Stored records:
==*==

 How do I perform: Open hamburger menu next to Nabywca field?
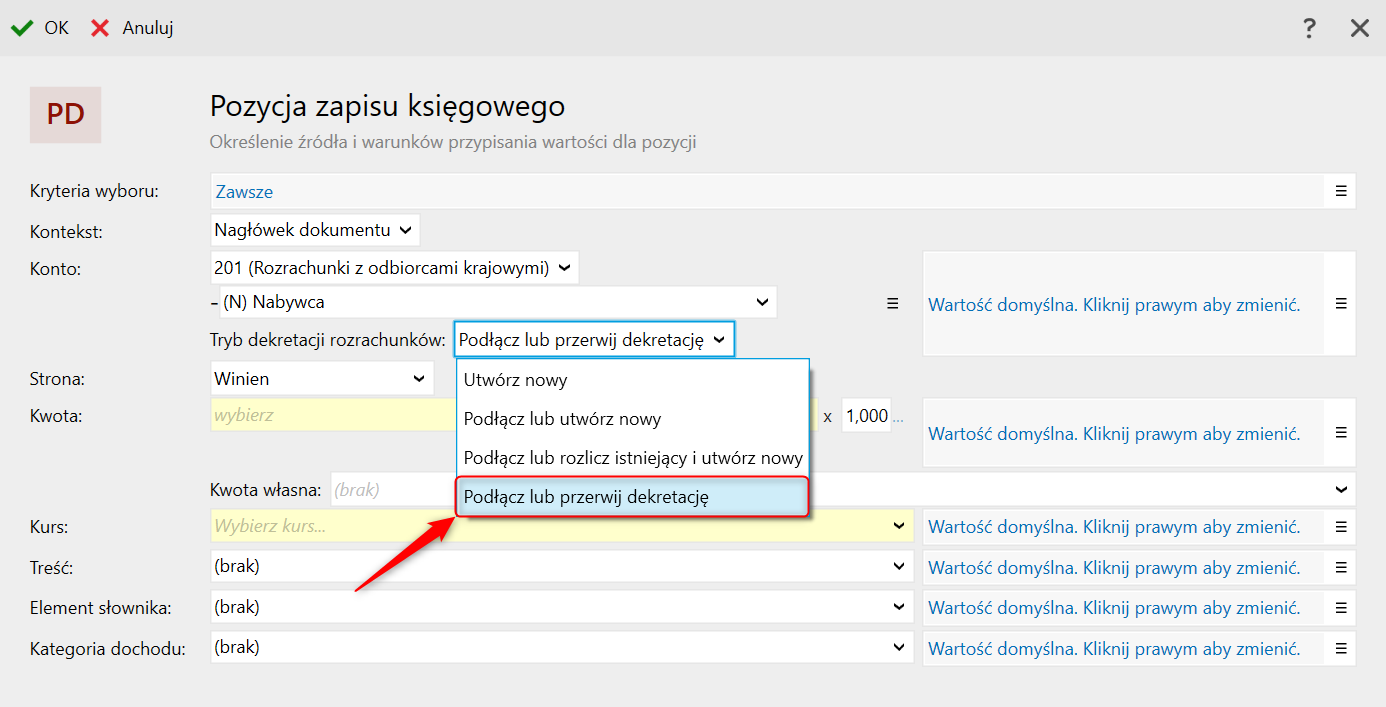pos(893,304)
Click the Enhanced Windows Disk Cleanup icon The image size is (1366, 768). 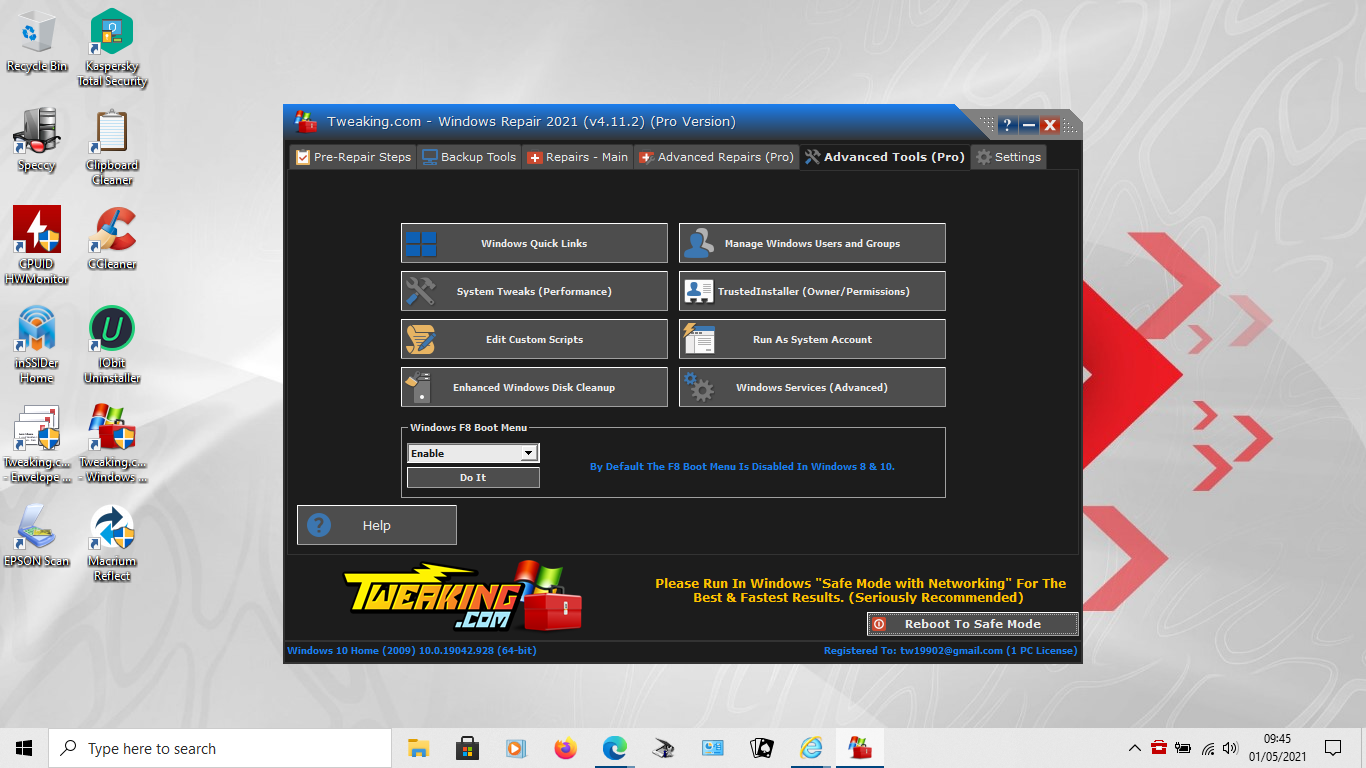tap(420, 387)
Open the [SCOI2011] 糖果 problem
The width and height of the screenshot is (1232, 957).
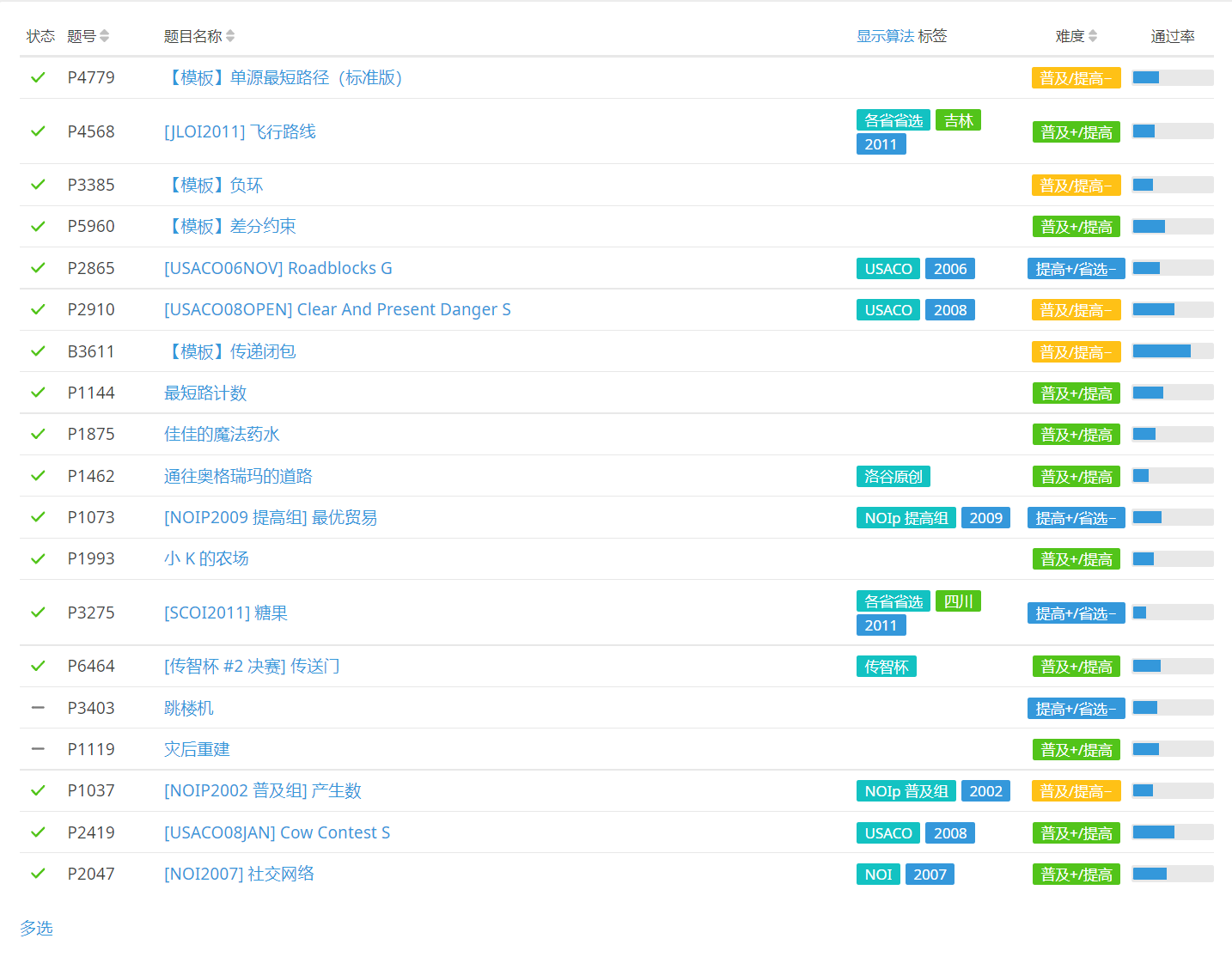point(226,613)
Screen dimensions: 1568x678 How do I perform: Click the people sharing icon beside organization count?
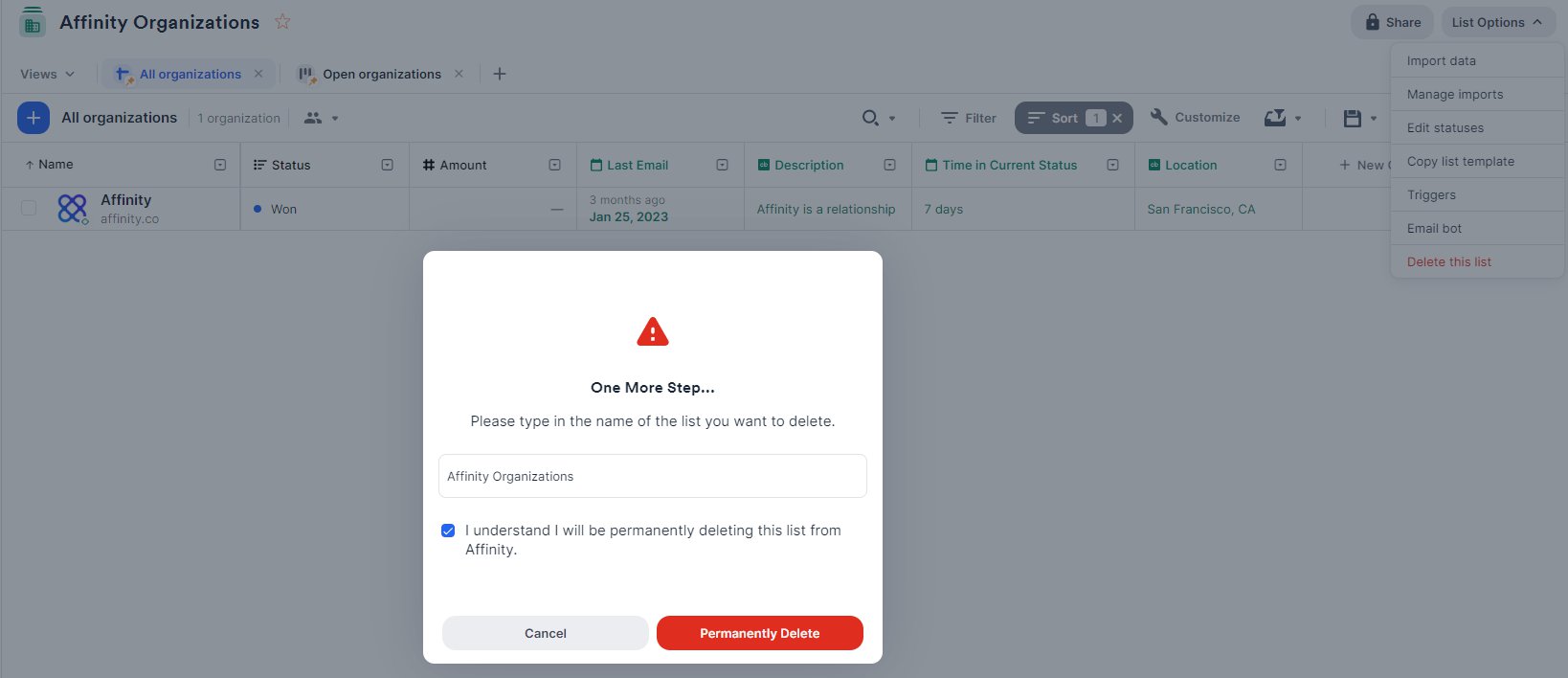(313, 118)
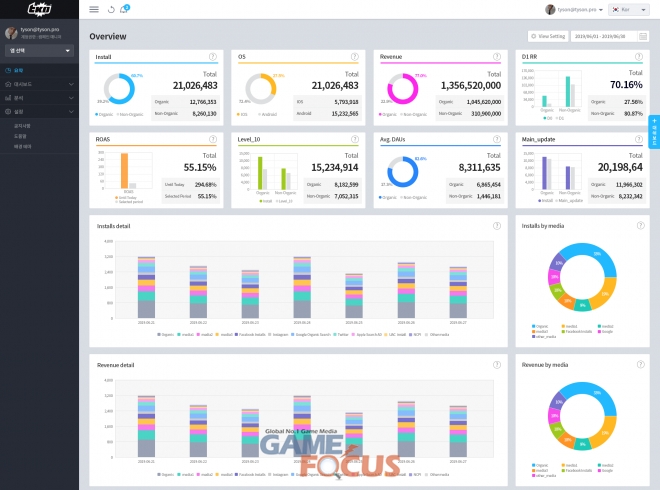660x490 pixels.
Task: Show help for Revenue detail chart
Action: (497, 364)
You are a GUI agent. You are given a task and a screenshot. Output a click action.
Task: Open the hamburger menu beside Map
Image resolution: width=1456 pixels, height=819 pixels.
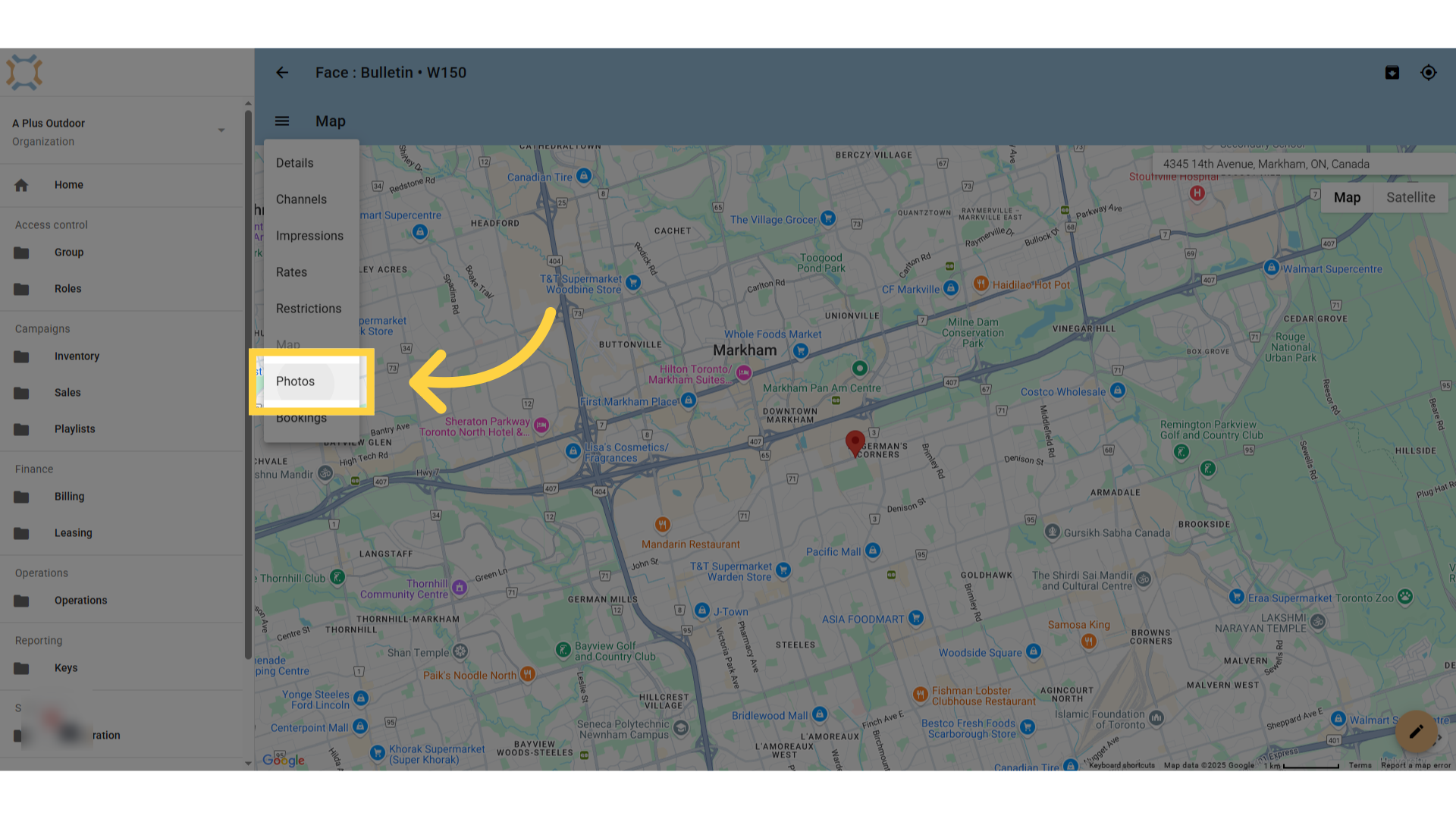pyautogui.click(x=282, y=121)
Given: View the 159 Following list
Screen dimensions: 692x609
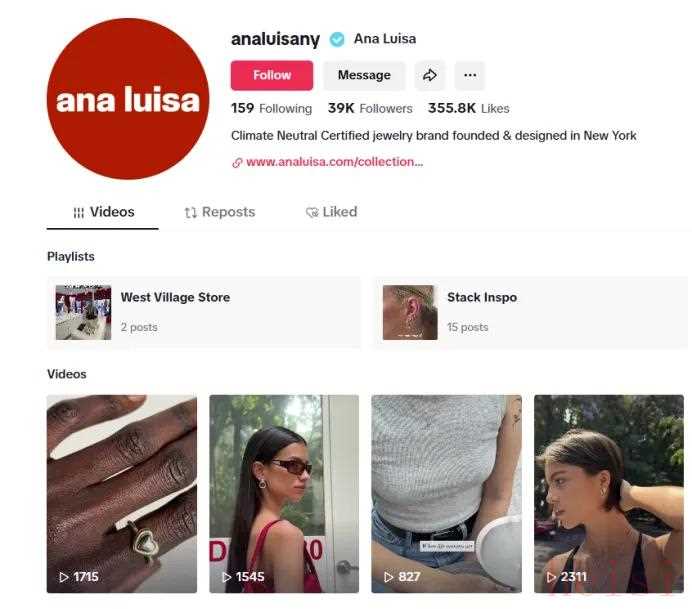Looking at the screenshot, I should (x=271, y=108).
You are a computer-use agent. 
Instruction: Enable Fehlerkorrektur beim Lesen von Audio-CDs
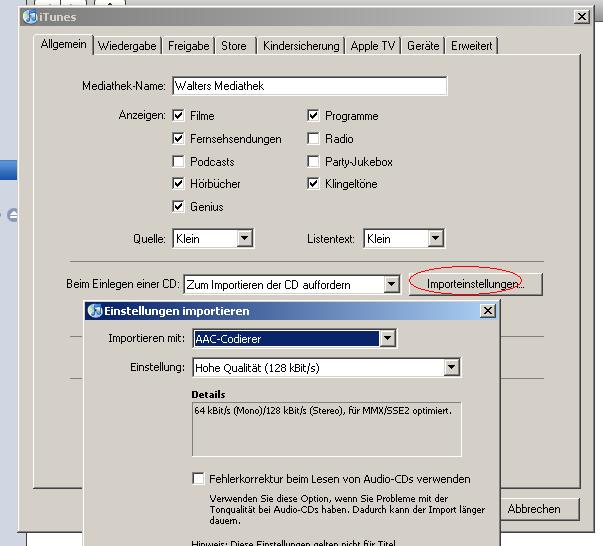(198, 479)
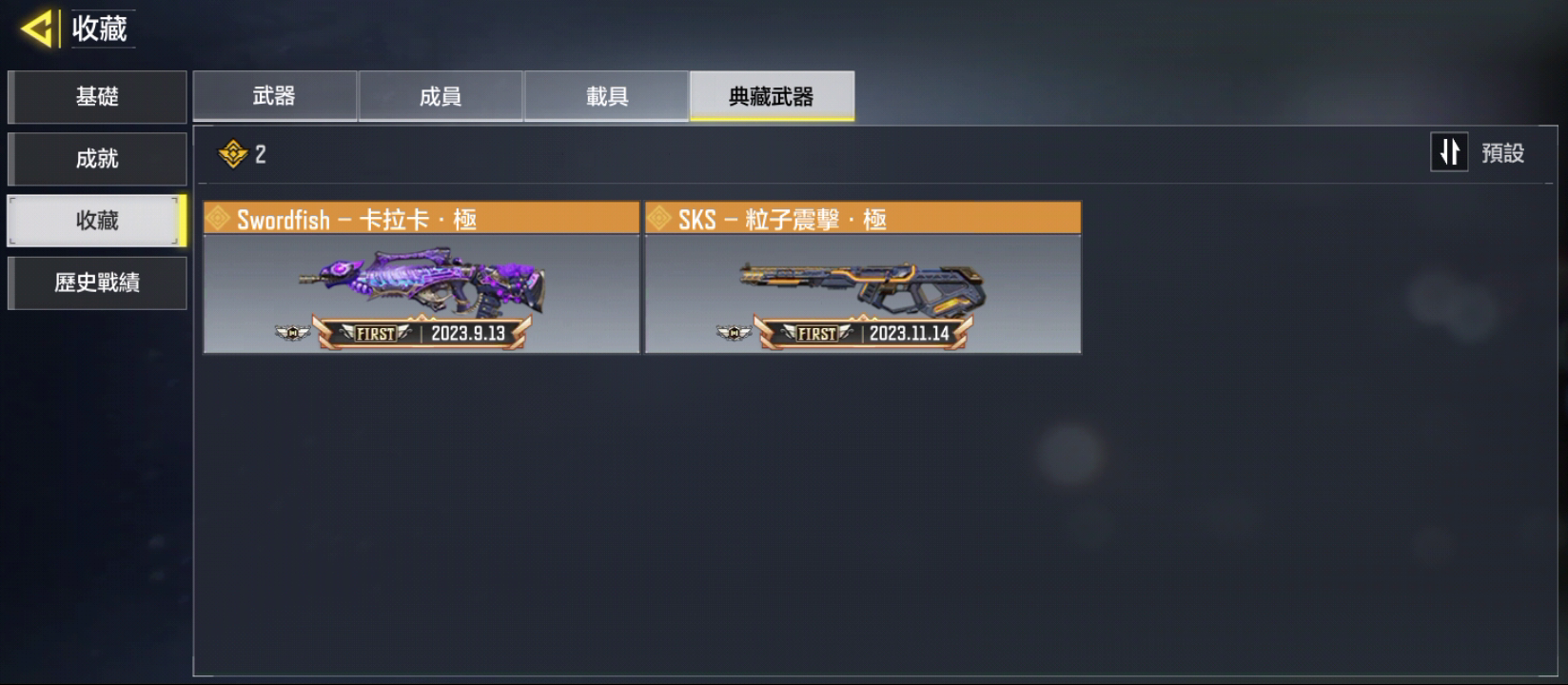Open 成就 in the sidebar
The height and width of the screenshot is (685, 1568).
(x=97, y=159)
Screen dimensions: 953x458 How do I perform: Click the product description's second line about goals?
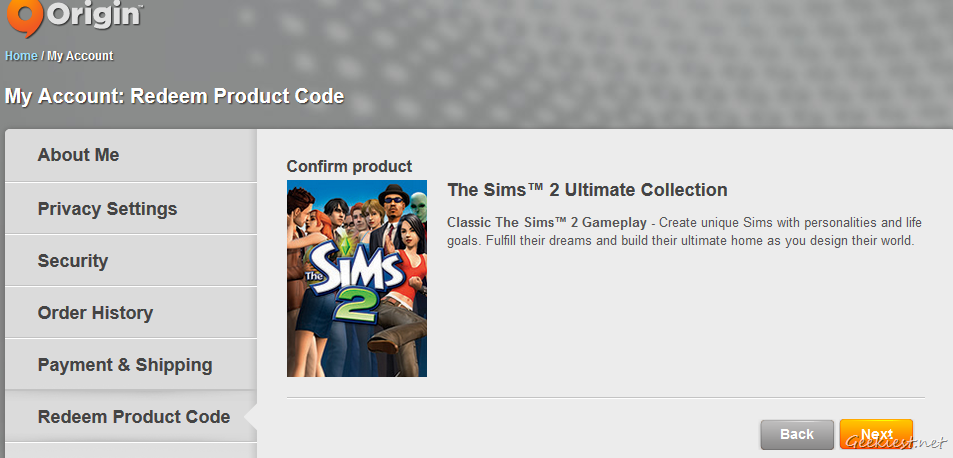click(680, 241)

==*==

__REQUIREMENT__:
If a line in the records above contains the word "agent", count it, then give the total and nothing else.

__EXERCISE RESPONSE__:
2